### PAGE TEXT

There are a number of things to look at from a technical perspective.

First up is a simple study that looks at volume.
The indicator is based on the NYA.  It's a simple ratio of the sum of the volume on up days divided by total volume over the period chosen.  A 30 day base gives some pretty good intermediate term signals.  A ratio below .40 indicates oversold and above .70 indicates overbought.  As can be seen the indicator bottomed below .40 right at the June 4 low and has since turned solidly up.

Second is the McClellan Summation Index.
For those not familiar with it, the Mclellan Summation Index is a running total of McClellan Oscillator readings for the time period in question.  The McClellan Oscillator is based on moving averages of advance/decline statistics.  So in essence this is a read on the underlying market trend in terms of advancers vs decliners.  As in the earlier volume study the McSI oscillates between overbought and oversold.  Also as in the first study this indicator bottomed right at the June 4 low and has trended solidly upwards since that time.

Next is a momentum study called the Trendline/Oscillator System.
 The Trendline/Oscillator System is an approach developed by the author several years ago which has proven valuable.  In the Trend/Osc a buy signal occurs when prices close above a downtrend line accompanied by a break above 20 in the momentum oscillator.  (A sell signal triggers with a close below an uptrend line and an oscillator read below 80).  The system can be applied to any time frame.  Applying it to a daily chart gives a fairly reliable intermediate term read.  As can be seen, that system signaled a buy  on June 18 when the ES closed above a downtrend line drawn from the May 1 high (the oscillator had already broke above 20 on June 6).

So the underlying technicals - volume, adv/decl and momentum are all pointing up.

The intermediate term EW bullish alternate looks like this:

The ES has been forming a double zig-zag Primary Wave structure since the Cycle Wave low of 665.75 in Mar '09.  Double and triple zig-zags consist of two or three 5-3-5 zig-zag structures which are labeled "W', "Y" and "Z" and are separated by one or two 3 wave structures called "X" waves.  So a triple zig-zag is labeled W-X-Y-X-Z.   In the series since the March '09 low the first zig-zag, Primary Wave W, concluded with a high of 1216.75 in April, 2010.  The following Primary Wave X bottomed at 1002.75 in July, 2010. Primary Wave Y has been unfolding since that time.

### MATERIAL SHOWN
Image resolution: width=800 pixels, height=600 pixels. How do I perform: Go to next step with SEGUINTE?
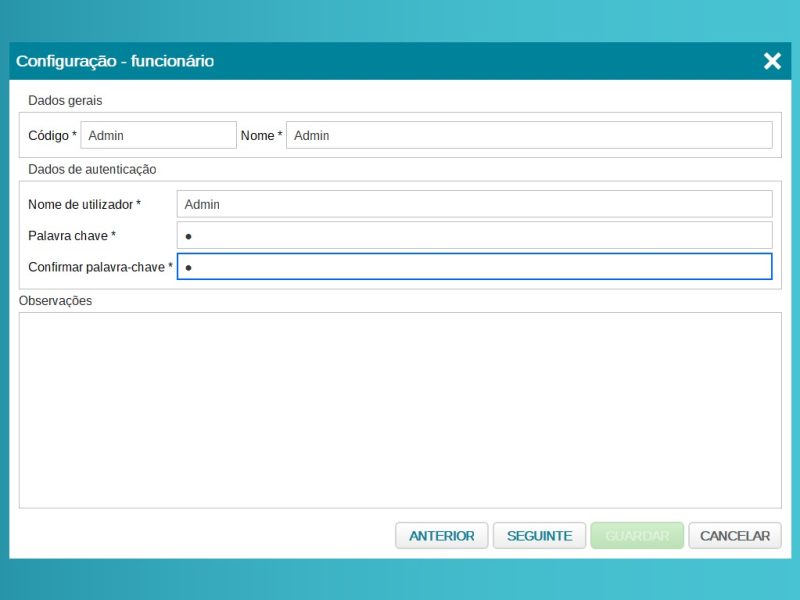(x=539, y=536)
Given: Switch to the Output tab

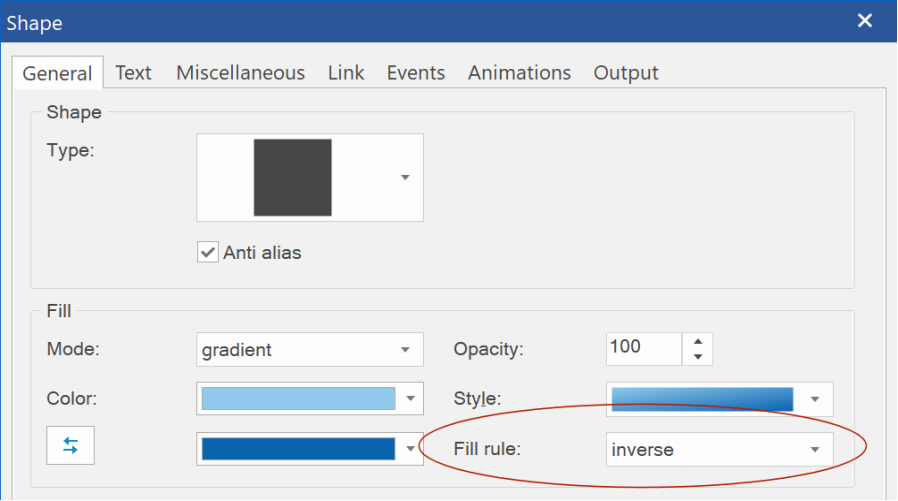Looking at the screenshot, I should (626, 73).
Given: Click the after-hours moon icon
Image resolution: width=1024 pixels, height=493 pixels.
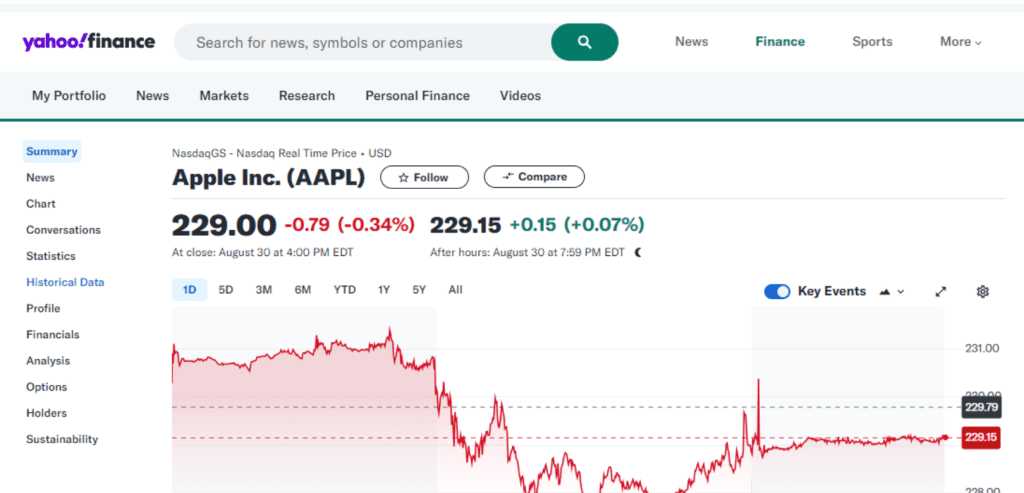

### GIVEN INSTRUCTION
In the market analysis text, render the sentence "The system can be applied to any time frame." in Spanish.

### REPLY TO THE EXERCISE
El sistema puede aplicarse a cualquier marco temporal.